At its peak, the significance and importance of the museum in college life was reflected in the erection of a purpose built building in 1876, specifically designed to house the collection. Today, little remains of the original interior of the building. Years of renovation and modification have taken their toll both on the structure of the building itself and on the museum collection. As a result, the museum is now confined to a relatively small area on the first floor.
However, despite over two centuries of disruption and change, much of the collection remains intact and provides a vital undergraduate teaching resource for the Department of Zoology. With generous financial support from our friends and alumni, the museum has recently undergone major refurbishment and it now represents a unique and popular resource for staff, students and visitors.

The Collection

Widely recognized as a significant collection of national and international importance, the Zoological Museum of today, through its rich historical and cultural diversity represents an important entity. The collection contains representatives of all the animal phyla, from tiny protozoa, to large mammals and fulfills a significant teaching, research and educational role both within college and to the wider community.  Records show that the general collection may be 150-200 years old.
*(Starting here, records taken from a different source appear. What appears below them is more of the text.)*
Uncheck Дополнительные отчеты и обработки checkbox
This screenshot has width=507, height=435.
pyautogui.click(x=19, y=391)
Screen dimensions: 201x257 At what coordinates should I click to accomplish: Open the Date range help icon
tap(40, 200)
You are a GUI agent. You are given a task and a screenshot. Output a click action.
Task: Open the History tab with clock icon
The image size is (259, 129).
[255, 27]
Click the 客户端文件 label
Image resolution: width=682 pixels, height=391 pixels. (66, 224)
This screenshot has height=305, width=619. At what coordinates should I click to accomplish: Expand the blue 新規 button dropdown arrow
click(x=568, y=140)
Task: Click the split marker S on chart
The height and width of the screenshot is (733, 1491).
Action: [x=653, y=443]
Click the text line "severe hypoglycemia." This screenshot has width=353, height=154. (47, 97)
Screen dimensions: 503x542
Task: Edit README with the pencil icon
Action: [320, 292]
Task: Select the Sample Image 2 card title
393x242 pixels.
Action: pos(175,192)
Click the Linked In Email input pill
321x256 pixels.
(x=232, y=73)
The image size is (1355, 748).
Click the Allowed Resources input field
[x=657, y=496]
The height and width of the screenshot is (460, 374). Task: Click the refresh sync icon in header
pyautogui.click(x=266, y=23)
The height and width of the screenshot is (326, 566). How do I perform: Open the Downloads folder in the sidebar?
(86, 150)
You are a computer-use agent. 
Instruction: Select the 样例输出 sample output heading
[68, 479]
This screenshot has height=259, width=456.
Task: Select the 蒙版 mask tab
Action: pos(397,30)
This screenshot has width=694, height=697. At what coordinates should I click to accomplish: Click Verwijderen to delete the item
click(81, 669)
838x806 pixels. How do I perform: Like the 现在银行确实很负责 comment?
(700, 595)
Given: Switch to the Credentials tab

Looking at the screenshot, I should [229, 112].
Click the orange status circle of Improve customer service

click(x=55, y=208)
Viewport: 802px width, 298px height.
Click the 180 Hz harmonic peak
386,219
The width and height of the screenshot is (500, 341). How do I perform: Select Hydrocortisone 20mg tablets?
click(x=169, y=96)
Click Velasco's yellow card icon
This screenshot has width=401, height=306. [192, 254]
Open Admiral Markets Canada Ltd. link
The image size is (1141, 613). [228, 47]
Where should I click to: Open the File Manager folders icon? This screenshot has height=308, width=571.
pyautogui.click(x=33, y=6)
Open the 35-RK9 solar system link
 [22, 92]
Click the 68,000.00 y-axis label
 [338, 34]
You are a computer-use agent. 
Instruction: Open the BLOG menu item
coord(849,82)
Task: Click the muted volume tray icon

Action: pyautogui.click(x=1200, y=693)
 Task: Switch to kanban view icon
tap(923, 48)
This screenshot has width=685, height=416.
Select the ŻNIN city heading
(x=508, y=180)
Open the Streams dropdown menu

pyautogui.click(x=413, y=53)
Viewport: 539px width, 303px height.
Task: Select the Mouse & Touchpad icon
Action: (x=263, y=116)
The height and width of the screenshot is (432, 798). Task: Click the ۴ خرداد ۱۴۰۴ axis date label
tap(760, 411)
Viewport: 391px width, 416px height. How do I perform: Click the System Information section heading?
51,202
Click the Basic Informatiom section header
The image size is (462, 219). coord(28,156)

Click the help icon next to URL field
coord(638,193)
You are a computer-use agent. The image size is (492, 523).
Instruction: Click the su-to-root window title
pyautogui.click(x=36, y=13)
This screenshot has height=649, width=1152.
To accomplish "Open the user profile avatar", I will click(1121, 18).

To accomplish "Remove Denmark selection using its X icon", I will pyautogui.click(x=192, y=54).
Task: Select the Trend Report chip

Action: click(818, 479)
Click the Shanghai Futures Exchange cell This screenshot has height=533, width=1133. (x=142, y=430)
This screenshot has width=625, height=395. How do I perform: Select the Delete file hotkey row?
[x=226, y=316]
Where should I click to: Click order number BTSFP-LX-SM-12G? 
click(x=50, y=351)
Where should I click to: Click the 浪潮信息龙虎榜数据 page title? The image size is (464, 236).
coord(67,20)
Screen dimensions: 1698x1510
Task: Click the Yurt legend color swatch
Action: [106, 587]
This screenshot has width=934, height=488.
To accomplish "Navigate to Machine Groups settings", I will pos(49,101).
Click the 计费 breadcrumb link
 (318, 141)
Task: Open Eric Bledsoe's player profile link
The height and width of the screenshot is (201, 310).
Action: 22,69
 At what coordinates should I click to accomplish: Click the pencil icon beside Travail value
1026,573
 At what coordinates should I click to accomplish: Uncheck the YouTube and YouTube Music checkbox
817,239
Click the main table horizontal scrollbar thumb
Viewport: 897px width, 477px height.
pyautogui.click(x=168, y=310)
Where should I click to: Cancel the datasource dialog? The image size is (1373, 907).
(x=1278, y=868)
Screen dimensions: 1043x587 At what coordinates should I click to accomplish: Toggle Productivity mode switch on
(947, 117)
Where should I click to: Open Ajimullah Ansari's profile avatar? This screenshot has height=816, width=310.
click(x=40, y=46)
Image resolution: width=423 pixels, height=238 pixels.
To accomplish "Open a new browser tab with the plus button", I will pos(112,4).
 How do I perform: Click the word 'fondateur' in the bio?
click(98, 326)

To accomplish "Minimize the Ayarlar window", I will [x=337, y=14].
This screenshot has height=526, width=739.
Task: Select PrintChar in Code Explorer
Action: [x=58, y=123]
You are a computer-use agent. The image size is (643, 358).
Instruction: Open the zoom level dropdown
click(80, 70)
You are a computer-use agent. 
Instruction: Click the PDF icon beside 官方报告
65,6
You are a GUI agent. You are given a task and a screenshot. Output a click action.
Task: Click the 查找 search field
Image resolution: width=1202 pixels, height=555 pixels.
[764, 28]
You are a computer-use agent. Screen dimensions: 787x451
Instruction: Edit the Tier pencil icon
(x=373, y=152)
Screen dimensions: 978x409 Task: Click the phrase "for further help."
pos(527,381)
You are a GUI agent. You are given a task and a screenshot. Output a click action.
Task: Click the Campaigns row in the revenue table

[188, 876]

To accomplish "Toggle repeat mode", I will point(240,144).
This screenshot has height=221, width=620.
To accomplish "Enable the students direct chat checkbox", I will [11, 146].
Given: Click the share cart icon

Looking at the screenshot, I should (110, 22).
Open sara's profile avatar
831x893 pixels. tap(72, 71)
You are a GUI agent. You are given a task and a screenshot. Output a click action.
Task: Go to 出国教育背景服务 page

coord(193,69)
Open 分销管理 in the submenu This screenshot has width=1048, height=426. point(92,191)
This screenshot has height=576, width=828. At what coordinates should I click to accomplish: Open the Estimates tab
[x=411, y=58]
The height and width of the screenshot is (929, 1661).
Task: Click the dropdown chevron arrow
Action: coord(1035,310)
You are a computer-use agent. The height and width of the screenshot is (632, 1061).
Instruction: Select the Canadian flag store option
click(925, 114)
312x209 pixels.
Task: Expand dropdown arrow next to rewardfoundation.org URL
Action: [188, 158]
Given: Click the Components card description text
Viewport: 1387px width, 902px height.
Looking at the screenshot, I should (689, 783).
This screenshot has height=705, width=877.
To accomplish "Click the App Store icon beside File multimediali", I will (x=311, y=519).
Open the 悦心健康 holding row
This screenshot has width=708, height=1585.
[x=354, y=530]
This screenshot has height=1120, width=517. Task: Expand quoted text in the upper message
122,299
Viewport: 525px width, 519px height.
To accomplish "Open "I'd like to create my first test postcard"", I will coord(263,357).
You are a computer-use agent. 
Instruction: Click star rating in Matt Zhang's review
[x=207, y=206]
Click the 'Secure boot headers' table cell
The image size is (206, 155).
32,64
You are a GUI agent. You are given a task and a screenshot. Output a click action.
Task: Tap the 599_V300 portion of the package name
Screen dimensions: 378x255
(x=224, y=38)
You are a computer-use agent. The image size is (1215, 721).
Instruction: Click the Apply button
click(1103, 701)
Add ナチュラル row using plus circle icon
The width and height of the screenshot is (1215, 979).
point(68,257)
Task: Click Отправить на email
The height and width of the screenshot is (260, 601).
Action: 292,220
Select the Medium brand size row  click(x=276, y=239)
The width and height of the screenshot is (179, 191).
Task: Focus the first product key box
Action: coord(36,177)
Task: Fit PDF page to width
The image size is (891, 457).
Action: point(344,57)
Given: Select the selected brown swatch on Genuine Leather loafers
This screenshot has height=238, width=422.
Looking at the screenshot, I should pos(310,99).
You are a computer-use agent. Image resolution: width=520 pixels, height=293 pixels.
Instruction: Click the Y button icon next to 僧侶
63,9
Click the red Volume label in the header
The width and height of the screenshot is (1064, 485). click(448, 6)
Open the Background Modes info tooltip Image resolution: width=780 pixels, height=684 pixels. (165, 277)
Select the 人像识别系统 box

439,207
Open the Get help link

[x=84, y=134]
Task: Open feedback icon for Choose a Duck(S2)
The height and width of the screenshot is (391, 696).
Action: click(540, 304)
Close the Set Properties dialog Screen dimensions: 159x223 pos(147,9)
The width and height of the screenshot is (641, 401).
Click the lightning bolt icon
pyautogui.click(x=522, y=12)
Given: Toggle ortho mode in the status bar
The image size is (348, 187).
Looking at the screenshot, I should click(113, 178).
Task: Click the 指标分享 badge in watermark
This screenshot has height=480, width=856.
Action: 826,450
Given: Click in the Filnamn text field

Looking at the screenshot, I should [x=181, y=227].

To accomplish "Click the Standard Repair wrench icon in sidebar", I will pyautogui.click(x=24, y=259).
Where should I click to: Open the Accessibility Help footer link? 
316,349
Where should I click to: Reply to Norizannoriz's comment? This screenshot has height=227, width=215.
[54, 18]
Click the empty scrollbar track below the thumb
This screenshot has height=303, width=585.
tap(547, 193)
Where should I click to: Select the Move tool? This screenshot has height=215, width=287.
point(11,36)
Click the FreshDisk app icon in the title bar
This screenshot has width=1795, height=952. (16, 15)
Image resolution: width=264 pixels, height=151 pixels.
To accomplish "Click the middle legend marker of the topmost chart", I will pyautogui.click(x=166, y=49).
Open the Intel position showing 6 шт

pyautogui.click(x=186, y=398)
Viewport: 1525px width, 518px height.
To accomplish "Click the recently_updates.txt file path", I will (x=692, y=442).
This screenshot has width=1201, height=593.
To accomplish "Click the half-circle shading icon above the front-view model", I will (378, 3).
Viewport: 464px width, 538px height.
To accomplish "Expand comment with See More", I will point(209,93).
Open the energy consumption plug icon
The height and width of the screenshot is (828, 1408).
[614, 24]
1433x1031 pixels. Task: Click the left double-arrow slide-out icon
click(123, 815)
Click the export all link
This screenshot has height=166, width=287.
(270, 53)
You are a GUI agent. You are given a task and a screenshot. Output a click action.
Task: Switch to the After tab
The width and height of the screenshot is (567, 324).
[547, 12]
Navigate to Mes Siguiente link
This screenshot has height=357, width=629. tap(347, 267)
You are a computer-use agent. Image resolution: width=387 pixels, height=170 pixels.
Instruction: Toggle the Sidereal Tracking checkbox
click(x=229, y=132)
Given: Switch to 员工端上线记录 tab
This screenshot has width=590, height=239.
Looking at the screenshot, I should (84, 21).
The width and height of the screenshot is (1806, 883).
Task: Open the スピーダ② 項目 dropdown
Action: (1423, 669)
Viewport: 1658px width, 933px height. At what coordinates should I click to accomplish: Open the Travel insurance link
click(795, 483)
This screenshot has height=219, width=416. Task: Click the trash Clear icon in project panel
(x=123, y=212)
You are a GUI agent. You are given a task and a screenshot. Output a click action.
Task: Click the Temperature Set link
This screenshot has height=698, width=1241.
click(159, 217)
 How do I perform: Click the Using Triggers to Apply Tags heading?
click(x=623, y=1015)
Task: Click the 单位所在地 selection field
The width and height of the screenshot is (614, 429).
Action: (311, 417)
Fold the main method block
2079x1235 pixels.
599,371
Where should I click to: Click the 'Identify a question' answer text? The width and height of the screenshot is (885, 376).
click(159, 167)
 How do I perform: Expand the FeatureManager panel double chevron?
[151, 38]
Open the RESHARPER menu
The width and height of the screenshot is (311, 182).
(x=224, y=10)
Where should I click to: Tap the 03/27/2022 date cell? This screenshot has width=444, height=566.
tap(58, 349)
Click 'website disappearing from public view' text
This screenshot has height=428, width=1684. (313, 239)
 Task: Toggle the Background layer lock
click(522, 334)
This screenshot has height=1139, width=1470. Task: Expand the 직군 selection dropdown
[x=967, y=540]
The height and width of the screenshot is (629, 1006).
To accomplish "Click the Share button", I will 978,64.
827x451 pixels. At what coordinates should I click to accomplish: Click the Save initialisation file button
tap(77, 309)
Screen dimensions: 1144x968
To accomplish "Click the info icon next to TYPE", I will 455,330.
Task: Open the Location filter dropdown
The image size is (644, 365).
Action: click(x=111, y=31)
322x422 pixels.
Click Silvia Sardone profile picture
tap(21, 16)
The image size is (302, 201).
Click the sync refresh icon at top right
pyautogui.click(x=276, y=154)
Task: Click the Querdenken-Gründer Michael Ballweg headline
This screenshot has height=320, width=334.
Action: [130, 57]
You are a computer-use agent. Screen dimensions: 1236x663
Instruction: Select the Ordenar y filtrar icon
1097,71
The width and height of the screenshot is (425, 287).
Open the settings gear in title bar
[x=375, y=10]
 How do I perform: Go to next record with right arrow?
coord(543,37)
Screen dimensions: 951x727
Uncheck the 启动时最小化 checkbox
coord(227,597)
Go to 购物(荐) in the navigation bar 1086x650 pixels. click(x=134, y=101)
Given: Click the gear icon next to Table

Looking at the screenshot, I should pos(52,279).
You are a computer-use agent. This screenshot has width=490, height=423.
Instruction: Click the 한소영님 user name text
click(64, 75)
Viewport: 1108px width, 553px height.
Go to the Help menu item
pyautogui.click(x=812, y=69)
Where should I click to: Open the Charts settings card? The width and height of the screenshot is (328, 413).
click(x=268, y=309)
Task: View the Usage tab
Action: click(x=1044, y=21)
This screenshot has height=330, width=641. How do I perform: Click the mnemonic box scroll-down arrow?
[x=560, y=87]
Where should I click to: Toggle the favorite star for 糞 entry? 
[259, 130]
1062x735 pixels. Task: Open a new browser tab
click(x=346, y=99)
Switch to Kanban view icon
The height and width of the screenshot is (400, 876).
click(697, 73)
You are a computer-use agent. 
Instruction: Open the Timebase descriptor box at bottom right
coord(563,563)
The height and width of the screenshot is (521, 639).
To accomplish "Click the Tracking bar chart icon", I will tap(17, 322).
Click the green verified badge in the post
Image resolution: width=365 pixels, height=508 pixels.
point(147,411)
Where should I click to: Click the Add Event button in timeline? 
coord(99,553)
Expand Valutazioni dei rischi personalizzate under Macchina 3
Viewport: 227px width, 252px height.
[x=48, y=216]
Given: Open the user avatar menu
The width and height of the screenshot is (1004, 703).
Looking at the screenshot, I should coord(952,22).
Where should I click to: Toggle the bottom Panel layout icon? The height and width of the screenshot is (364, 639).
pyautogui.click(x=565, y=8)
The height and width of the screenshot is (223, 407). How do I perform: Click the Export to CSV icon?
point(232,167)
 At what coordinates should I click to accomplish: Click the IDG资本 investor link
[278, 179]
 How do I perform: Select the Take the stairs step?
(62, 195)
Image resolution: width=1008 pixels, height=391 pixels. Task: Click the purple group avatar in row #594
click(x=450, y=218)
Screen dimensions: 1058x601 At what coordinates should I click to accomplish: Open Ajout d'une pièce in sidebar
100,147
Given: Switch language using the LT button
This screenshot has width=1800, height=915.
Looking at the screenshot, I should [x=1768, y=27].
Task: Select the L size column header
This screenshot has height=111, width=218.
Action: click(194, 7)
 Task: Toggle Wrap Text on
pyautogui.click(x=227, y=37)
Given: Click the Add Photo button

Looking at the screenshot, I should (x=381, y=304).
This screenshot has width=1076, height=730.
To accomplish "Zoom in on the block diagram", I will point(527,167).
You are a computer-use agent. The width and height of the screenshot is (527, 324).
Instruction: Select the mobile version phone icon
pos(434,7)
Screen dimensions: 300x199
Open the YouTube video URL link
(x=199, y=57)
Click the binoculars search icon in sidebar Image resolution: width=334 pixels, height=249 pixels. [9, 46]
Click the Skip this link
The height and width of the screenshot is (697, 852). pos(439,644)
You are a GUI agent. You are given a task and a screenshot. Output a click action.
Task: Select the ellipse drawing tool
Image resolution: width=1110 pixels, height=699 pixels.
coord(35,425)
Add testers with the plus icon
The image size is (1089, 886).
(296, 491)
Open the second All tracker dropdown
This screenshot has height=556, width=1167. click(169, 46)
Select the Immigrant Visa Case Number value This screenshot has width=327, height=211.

There are many examples of extinct and endangered species (including Ireland’s Last Great Auk) and there are over 12,000 insect specimens in an entomological collection of renowned scientific value. In particular, the Murray insect collections contain 336 national records.  This collection has been heavily drawn upon for national records going back to the Baynes revised catalogue of Irish Macrolepidoptera of 1964. These records are a clear indication of how nationally important the collection remains today. The Museum is further enhanced by a collection of hand-made glass models prepared by the famous Blaschka family (c. 1860).

Given its historical background, its connections with noted college academics, stretching back over 200 years and private collectors, the collection as a whole represent a unique resource among Irish and most British Universities. Individual specimens and specific collections are of significant national and international importance.

The Museum cares for a wide range of material that is worldwide in scope and diverse in quality. Most of the continents and ocean basins are represented by specimens and collections in various forms (dry mounts, skeletal, wet and slide mounted). The diversity and quality of the material, is unique among Irish (and most British universities) and provides a non-renewable resource of scientific, educational and cultural significance. Through the parameters and themes of its Collection Policy (2012), the Museum accepts and collects material within a defined framework of education, teaching and research interests.